说,我已经对我的数据集进行了聚类,并且有10个聚类。这些集群不重叠。但现在假设我在所有数据点中更改了某些功能并再次进行群集。现在我还有10个集群。如果我重复说再说3次,最后我会有50个星团。每个群集都有一个与其相关的分数,该分数是根据其成分数据点计算的。
这50个群集现在具有重叠的数据点。我想从这50个具有特定重叠阈值的集群中选择所有可能的集群,以获得所选集群的最高总分。
一种方法是贪婪的方法,我根据从最高到最小的分数对聚类进行排序。然后选择最高得分的群集。然后从那里继续选择在已经选择的聚类的阈值内具有重叠的聚类。但它似乎并不是最佳解决方案,尽管速度很快。
示例:假设我有3个具有以下分数的群集:
C1 =(A,B,C,D,E,F)得分= 10
C2 =(A,B,C,D)得分= 6
C3 =(D,E,F)得分= 6
允许重叠是1个元素或小于较小集群大小的40%。
贪婪的方法将返回{C1},总得分为10,而更好的选择是{C2,C3},总得分为6 + 6 = 12,重叠的元素为&#39; D&#39 1,大小(C3)= 1/3 = 33.33%<1。 40%
我正在寻找另一种能够提供最佳解决方案或更好解决方案的方法,而不是上面提到的贪婪方法。
答案 0 :(得分:1)
下面的链接中给出了对问题无限制版本的答案: Selecting non-overlapping best quality clusters
您可以在上面链接中编码的模型中添加新的约束,以检查所选集群之间的重叠并通过允许的阈值对其进行限制。
这是上述问题的python代码:
from gurobipy import *
import string
# List of all subtomograms
data_points = string.ascii_uppercase[:6]
data_points = list(data_points)
# Clusters as list of lists, where each list is list of subtomograms
clusters = []
clusters.append(['A', 'B', 'C', 'D', 'E', 'F'])
clusters.append(['A', 'B', 'C', 'D'])
clusters.append(['D', 'E', 'F'])
# Create a matrix: num_subtomograms x num_clusters
matrix = {}
for dp in data_points:
matrix[dp] = [0]*len(clusters)
# Make matrix[subtomogram_i][cluster_i] = 1, if subtomogram_i is present in cluster_i
for i in range(0, len(clusters)):
for dp in clusters[i]:
matrix[dp][i] = 1
# Score of each cluster in the same order as used in matrix
cost = [10, 6, 6]
# Gurobi MIP model
m = Model("Cluster selection optimization")
m.params.outputflag = 1
m.params.method = 2 # for barrier method in Gurobi, it is used to solve quadratic programming problems
# Adding a variable x where x[i] will represent whether or not ith cluster is selected or not
x = m.addVars(len(clusters), vtype=GRB.BINARY, name='x')
# generate objective function: score[0]x[0] + score[1]x[1] .....

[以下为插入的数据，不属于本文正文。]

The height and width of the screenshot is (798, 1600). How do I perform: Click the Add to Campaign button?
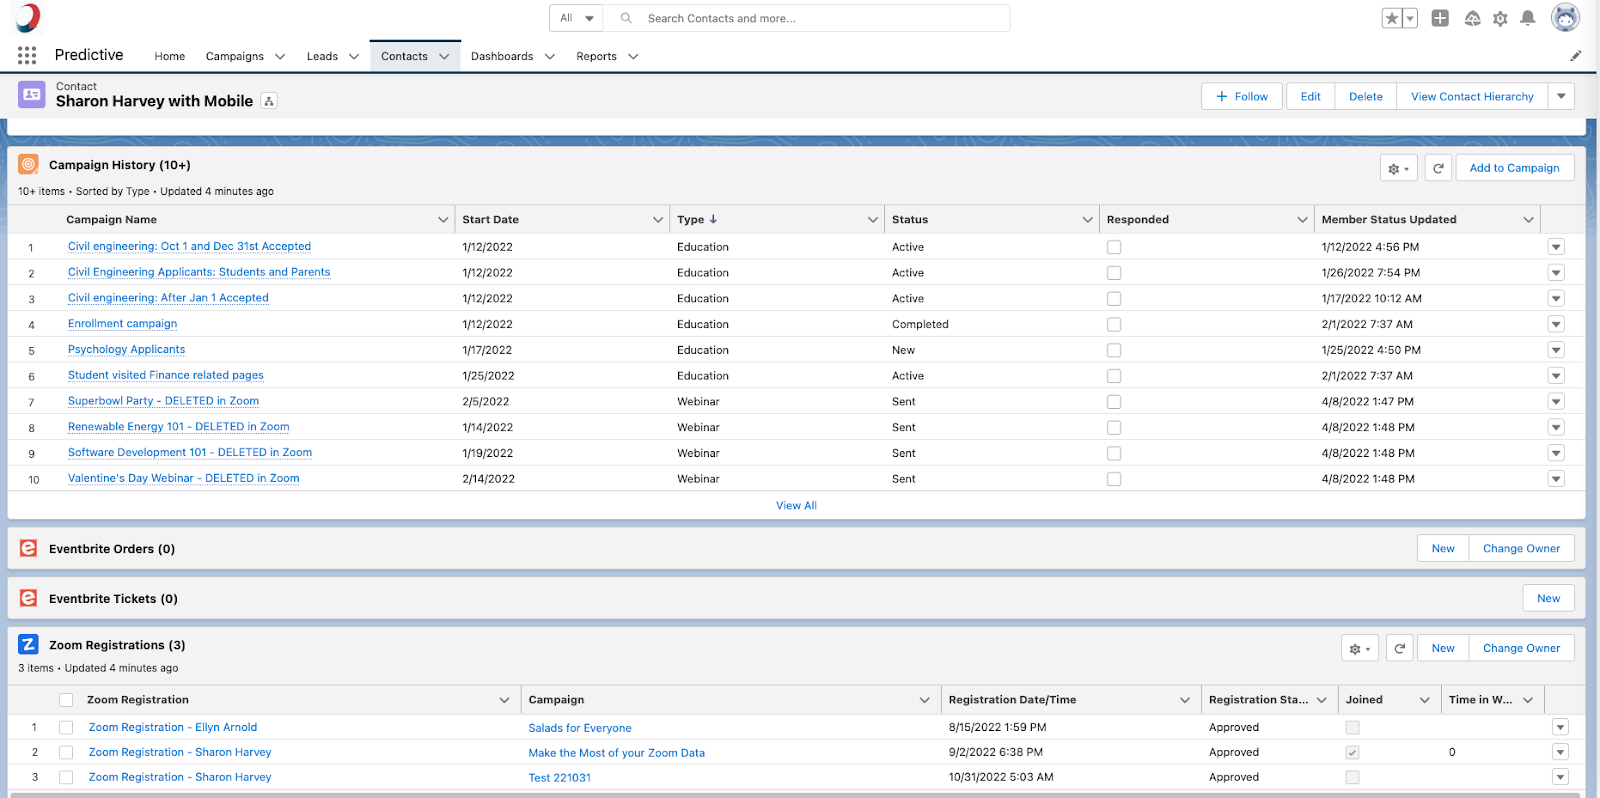point(1514,168)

indices = range(0, len(clusters))
coef_x = dict()
obj = 0.0
for i in indices:
coef_x[i] = cost[i]
obj += coef_x[i] * x[i]
m.setObjective(obj, GRB.MAXIMIZE)
# Generate constraints
threshhold = 0.4 # 40% threshold set
count = 0
m_sum = []
for i in range(len(clusters)):
m_sum.append(sum([matrix[k][i] for k in data_points]))
for i in range(len(clusters)):
for j in range(i+1, len(clusters)):
if i==j:
continue
tmp = (sum([matrix[k][i]*matrix[k][j] for k in data_points])*x[i]*x[j] <= threshhold*min(m_sum[i], m_sum[j]))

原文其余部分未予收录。